↓↓↓
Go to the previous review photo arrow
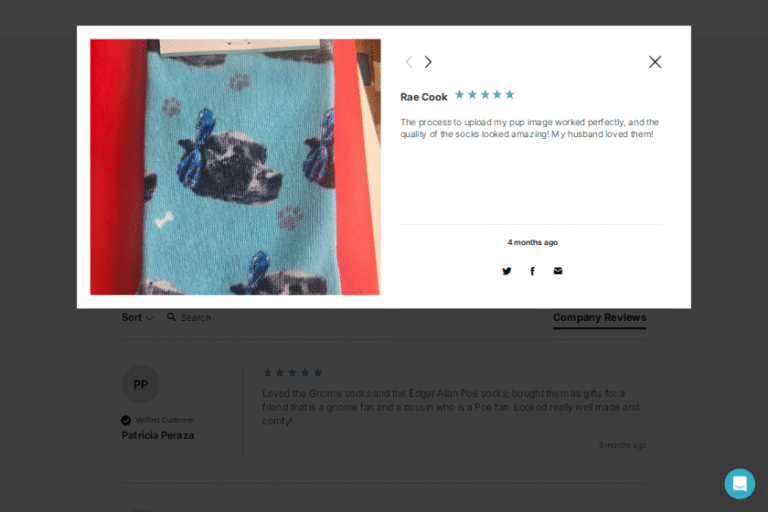point(409,62)
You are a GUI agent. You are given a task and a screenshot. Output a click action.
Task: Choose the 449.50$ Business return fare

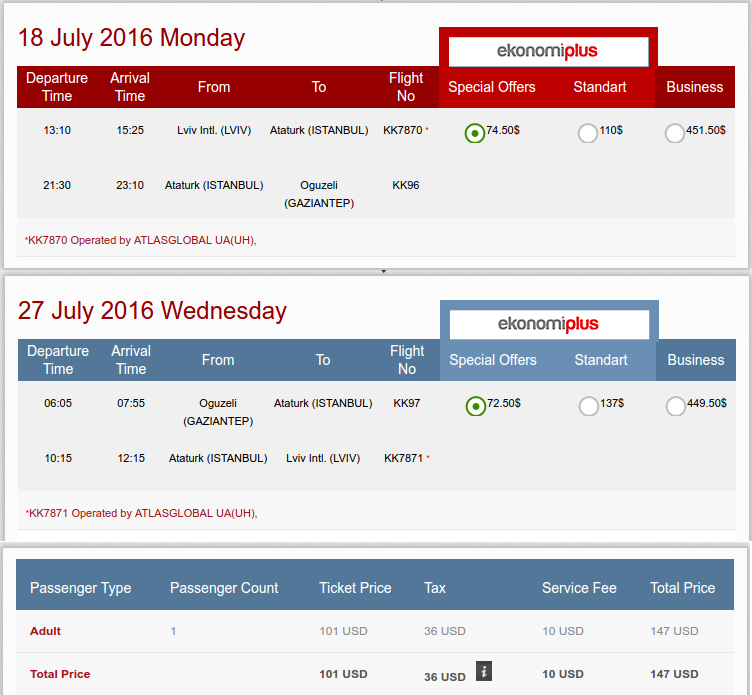coord(675,406)
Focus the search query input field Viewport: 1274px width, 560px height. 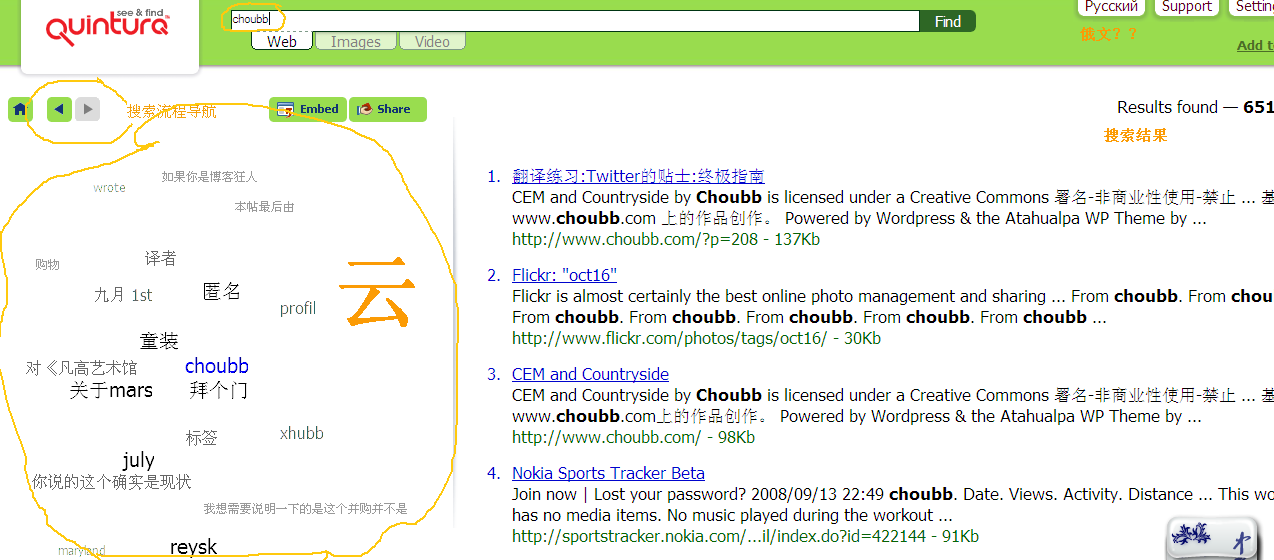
↑↑↑
STATED PROBLEM: Write out each line of the material above as a numbered list, skipping blank lines and leaving out the pictures.

EXERCISE OUTPUT:
1. Go to the previous review photo arrow
2. point(409,62)
3. You are a GUI agent. You are given a task and a screenshot. Output a click action.
4. Task: Choose the 449.50$ Business return fare
5. coord(675,406)
6. Focus the search query input field Viewport: 1274px width, 560px height. 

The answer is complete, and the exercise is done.